[THE TASK]: Would you copy only the lines below, from the one containing "Image resolution: width=1389" through the very last one, leaving the pictures out?

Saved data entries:
[Start of section]

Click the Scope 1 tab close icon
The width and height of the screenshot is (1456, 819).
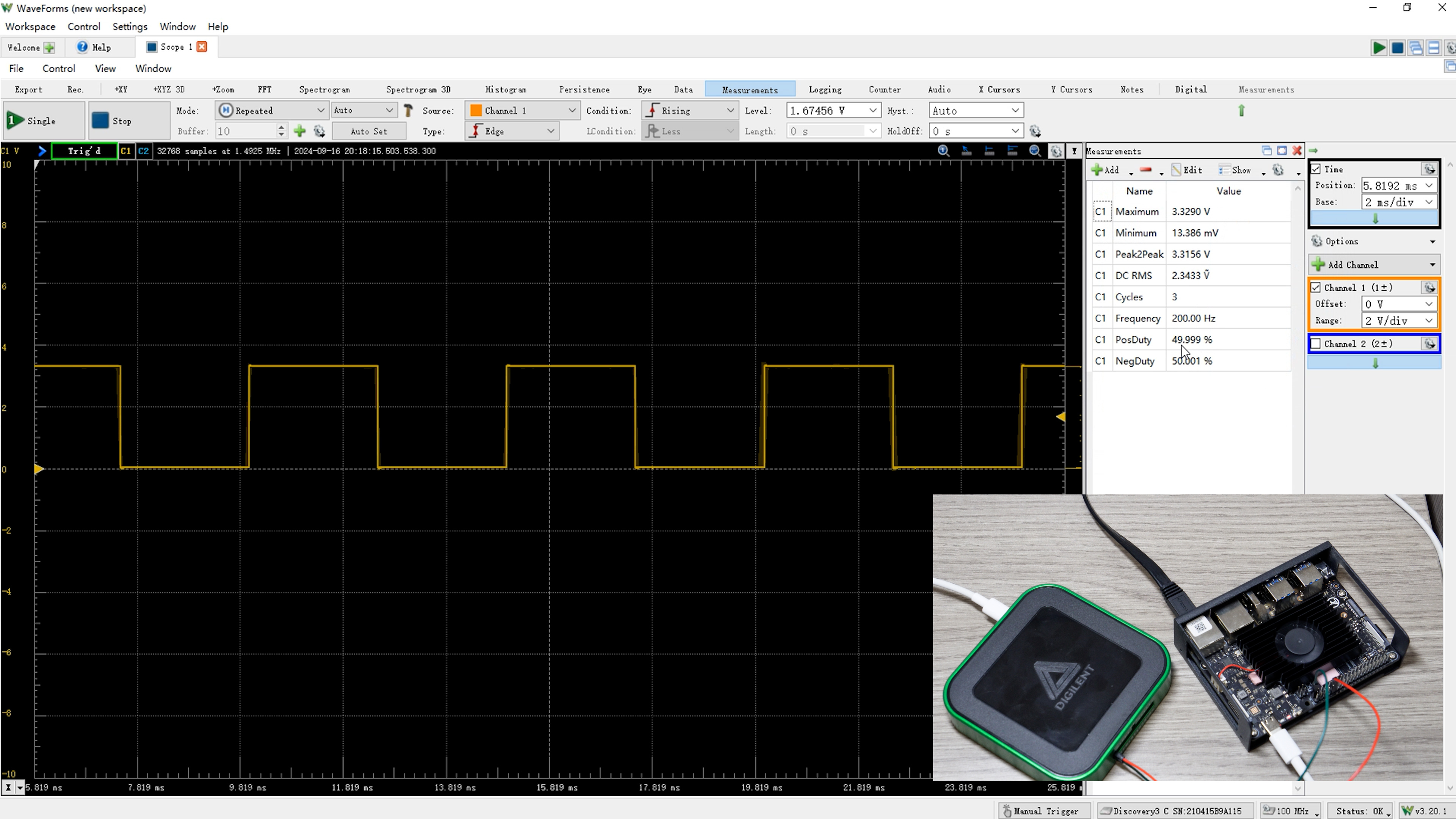[x=202, y=47]
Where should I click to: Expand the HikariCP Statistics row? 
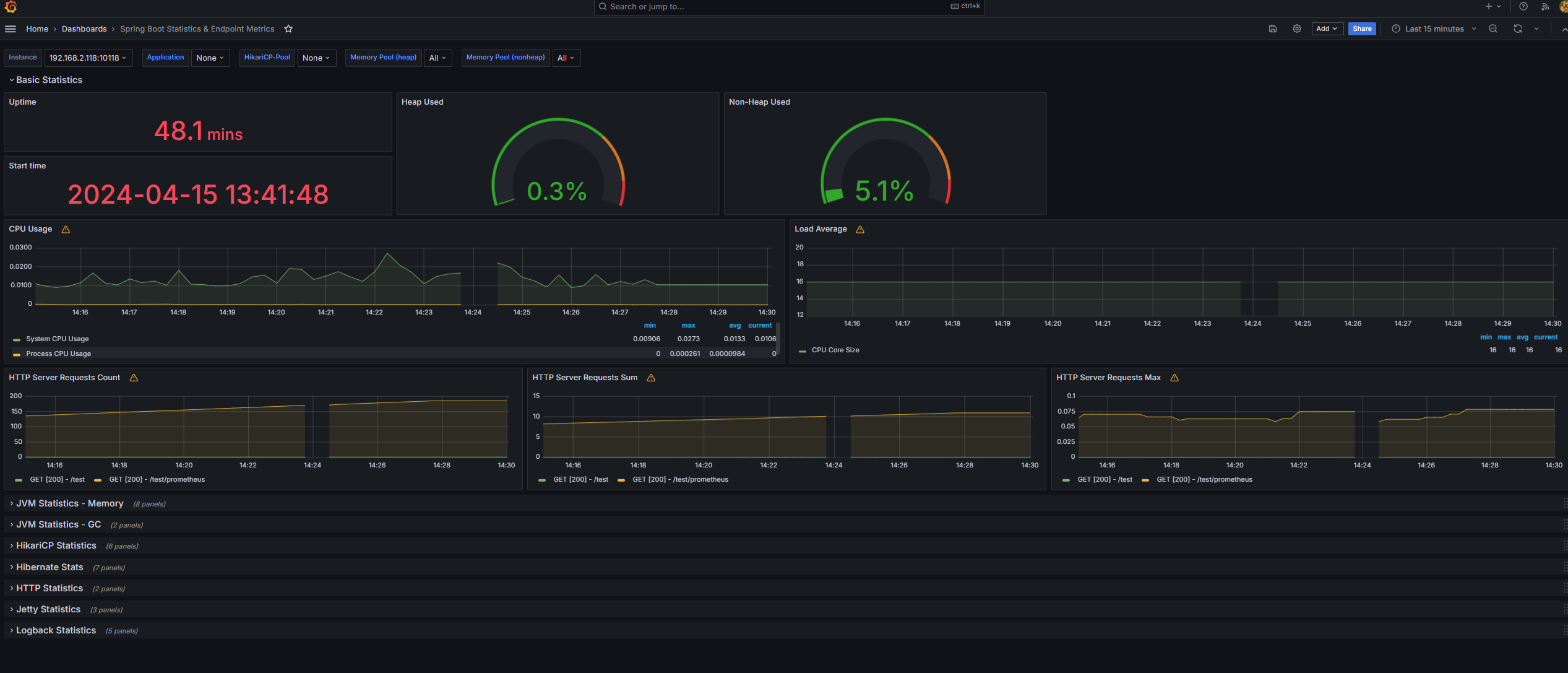point(56,546)
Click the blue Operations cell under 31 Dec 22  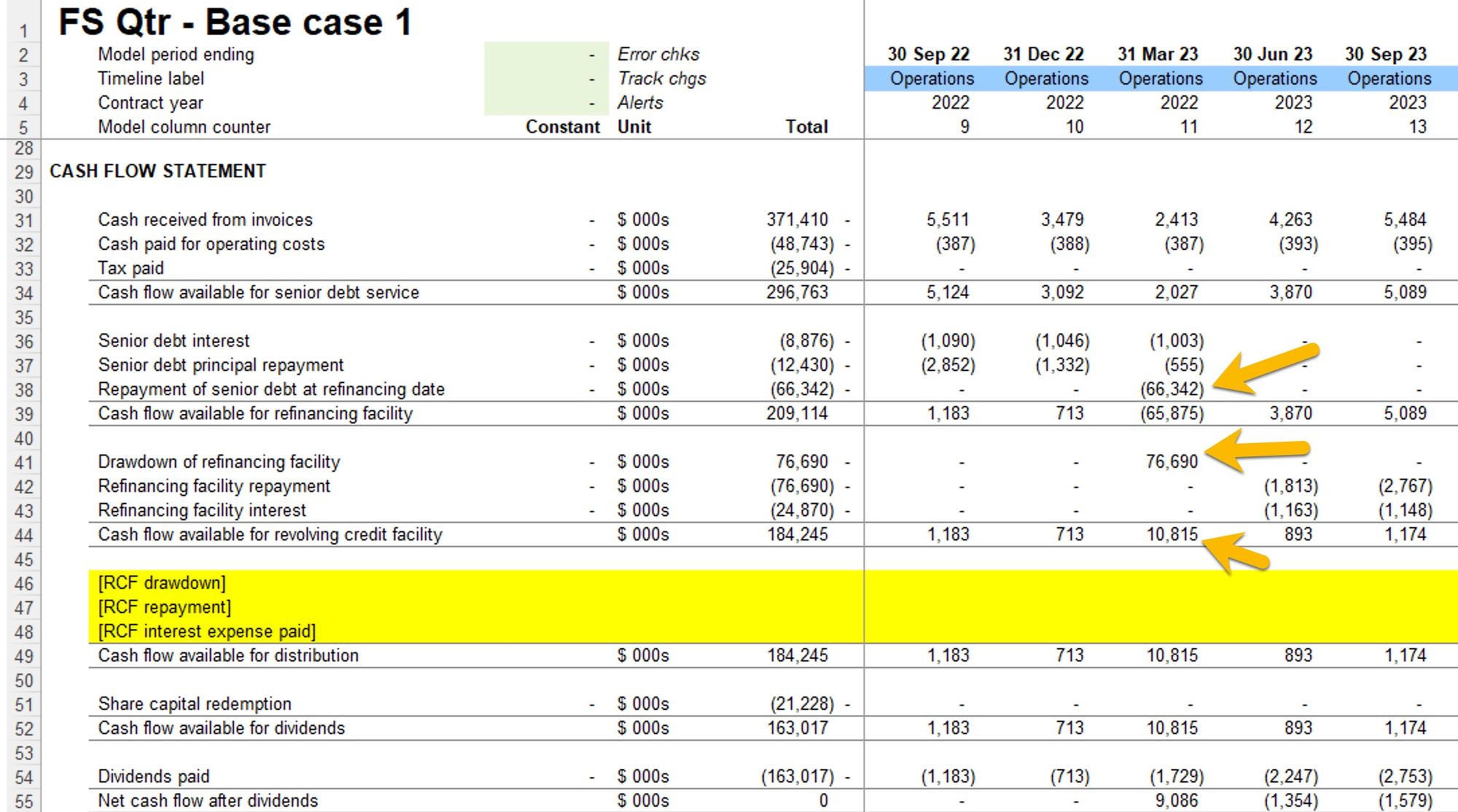coord(1046,79)
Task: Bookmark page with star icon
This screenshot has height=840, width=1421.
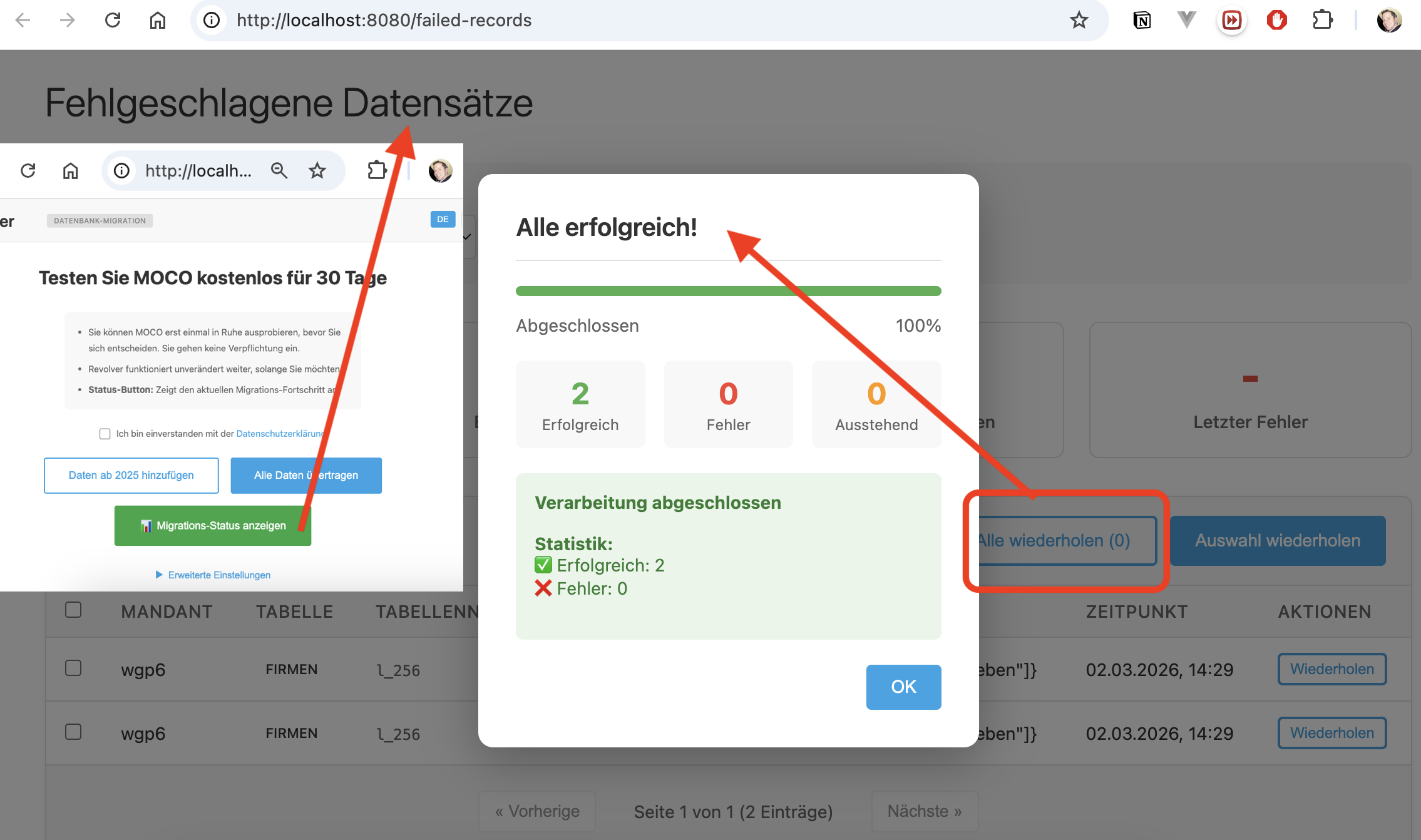Action: [1079, 21]
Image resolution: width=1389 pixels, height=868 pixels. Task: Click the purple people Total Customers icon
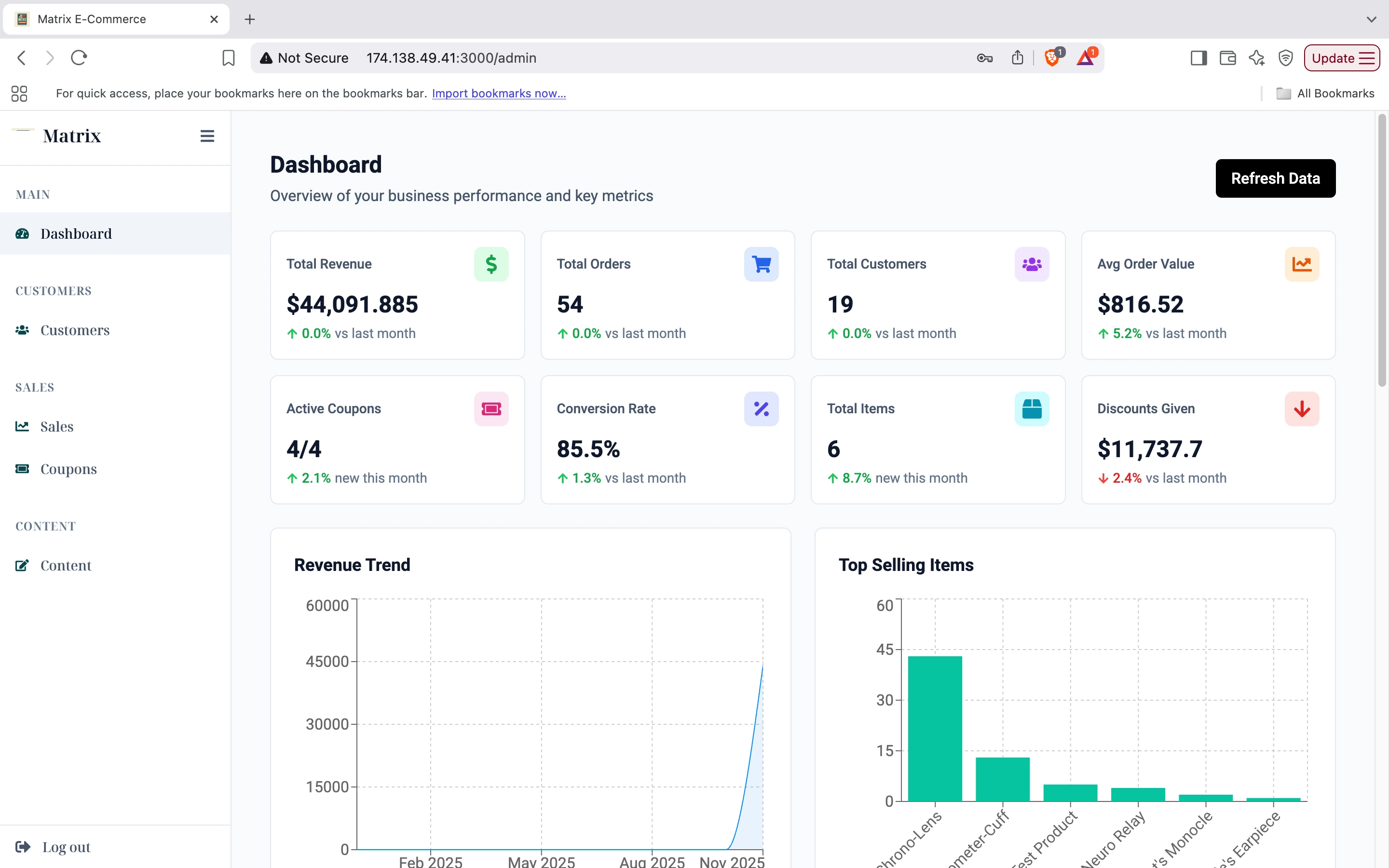1032,264
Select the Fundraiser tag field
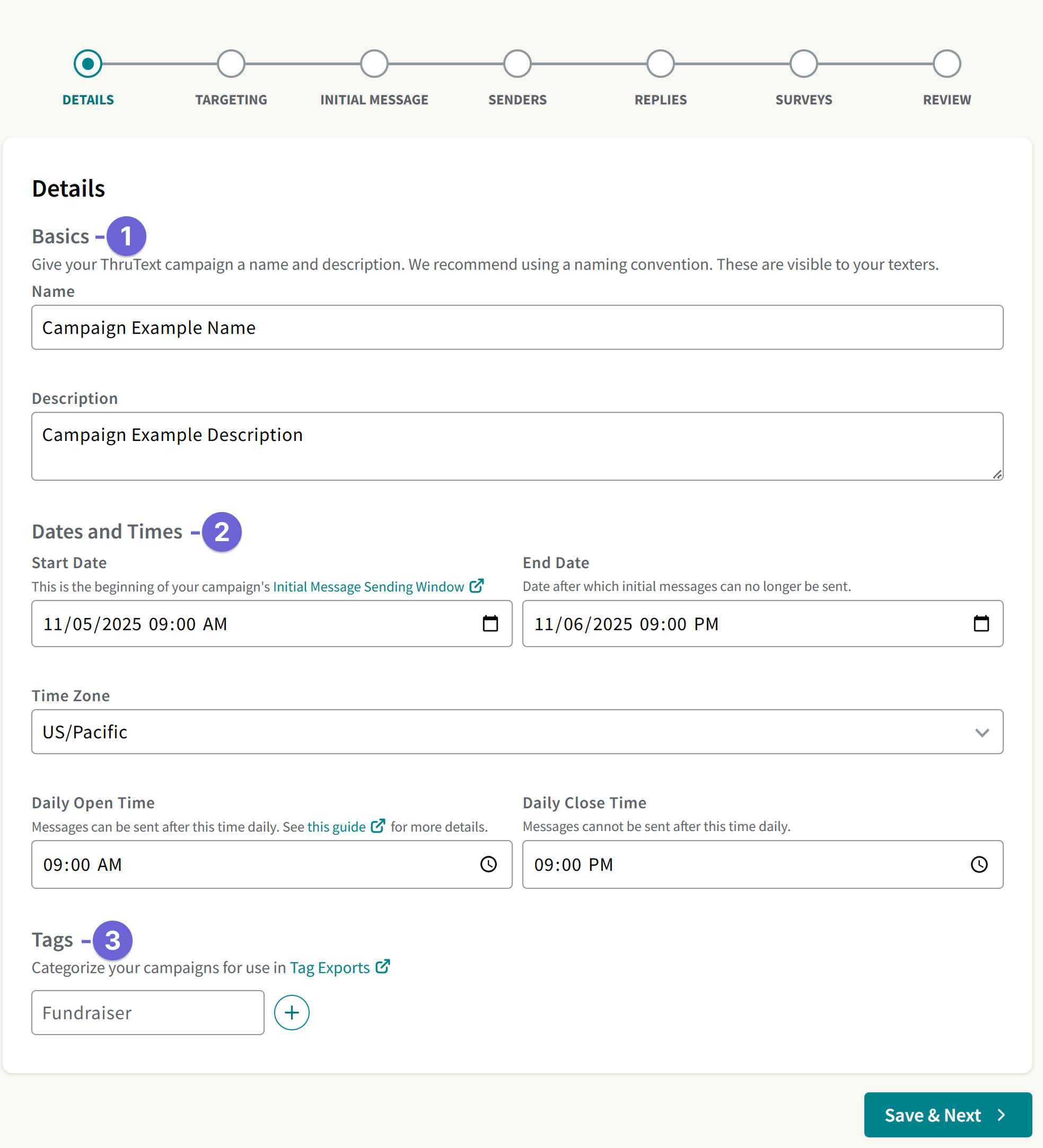 point(147,1012)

[End of section]

[TASK SOLUTION]:
Image resolution: width=1389 pixels, height=868 pixels. Task: Click the purple people Total Customers icon
1032,264
Select the Fundraiser tag field
 point(147,1012)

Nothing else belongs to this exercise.